Mục Lục

Deep Learning Fundamentals

Convolutional Layers vs Fully Connected Layers

What is really going on when you use a convolutional layer vs a fully connected layer?

Image by Author

The design of a Neural Network is quite a difficult thing to get your head around at first. Designing a neural network involves choosing many design features like the input and output sizes of each layer, where and when to apply batch normalization layers, dropout layers, what activation functions to use, etc. In this article, I want to discuss what is really going on behind fully connected layers and convolutions, and how the output size of convolutional layers can be calculated.

Introduction

Deep learning is a field of research that has skyrocketed in the past few years with the increase in computational power and advances in the architecture of models. Two kinds of networks you’ll often hear when reading about deep learning are fully connected neural nets (FCNN), and convolutional neural nets (CNNs). These two are the basis of deep learning architectures, and almost all other deep learning neural networks stem from these. In this article I’ll first explain how fully connected layers work, then convolutional layers, finally I’ll go through an example of a CNN).

Fully Connected Layers (FC Layers)

Neural networks are a set of dependent non-linear functions. Each individual function consists of a neuron (or a perceptron). In fully connected layers, the neuron applies a linear transformation to the input vector through a weights matrix.

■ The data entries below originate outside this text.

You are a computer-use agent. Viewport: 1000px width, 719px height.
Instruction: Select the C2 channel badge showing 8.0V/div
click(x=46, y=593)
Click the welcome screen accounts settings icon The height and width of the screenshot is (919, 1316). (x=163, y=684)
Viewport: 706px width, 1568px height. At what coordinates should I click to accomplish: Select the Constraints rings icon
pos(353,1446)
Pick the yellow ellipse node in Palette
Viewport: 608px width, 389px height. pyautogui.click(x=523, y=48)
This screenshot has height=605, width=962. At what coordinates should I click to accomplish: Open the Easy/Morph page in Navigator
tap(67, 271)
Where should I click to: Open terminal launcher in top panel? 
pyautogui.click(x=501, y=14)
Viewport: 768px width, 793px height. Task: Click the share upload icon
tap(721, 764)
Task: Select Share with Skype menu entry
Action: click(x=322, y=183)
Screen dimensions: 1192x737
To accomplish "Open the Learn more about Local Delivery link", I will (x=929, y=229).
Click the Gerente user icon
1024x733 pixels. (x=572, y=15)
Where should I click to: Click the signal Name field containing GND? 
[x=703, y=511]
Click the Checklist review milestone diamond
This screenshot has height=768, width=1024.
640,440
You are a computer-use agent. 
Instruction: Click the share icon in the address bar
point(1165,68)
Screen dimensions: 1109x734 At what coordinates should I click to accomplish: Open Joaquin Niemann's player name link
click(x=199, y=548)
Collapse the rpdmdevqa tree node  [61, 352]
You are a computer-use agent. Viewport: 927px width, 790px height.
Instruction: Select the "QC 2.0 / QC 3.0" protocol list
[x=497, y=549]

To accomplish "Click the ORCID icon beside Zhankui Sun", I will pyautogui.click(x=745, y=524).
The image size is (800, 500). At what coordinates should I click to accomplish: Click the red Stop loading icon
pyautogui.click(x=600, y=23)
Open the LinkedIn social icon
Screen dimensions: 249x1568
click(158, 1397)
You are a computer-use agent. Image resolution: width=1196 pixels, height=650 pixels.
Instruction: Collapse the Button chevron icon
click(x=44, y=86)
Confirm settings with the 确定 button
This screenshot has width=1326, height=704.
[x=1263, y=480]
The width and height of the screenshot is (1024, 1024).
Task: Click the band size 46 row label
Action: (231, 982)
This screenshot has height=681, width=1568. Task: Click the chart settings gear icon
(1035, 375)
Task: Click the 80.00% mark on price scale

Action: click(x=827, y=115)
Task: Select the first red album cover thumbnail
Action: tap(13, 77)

A non-linear transformation is then applied to the product through a non-linear activation function f.

Image by Author

Here we are taking the dot product between the weights matrix W and the input vector x. The bias term (W0) can be added inside the non-linear function. I will ignore it in the rest of the article as it doesn’t affect the output sizes or decision-making and is just another weight.

If we take as an example a layer in a FC Neural Network with an input size of 9 and an output size of 4, the operation can be visualised as follows:

Image by Author

The activation function f wraps the dot product between the input of the layer and the weights matrix of that layer. Note that the columns in the weights matrix would all have different numbers and would be optimized as the model is trained.

The input is a 1×9 vector, the weights matrix is a 9×4 matrix. By taking the dot product and applying the non-linear transformation with the activation function we get the output vector (1×4).

One can also visualize this layer the following way:

Image by Author

The image above shows why we call these kinds of layers “Fully Connected” or sometimes “densely connected”. All possible connections layer to layer are present, meaning every input of the input vector influences every output of the output vector. However, not all weights affect all outputs. Look at the lines between each node above. The orange lines represent the first neuron (or perceptron) of the layer. The weights of this neuron only affect output A, and do not have an effect on outputs B, C or D.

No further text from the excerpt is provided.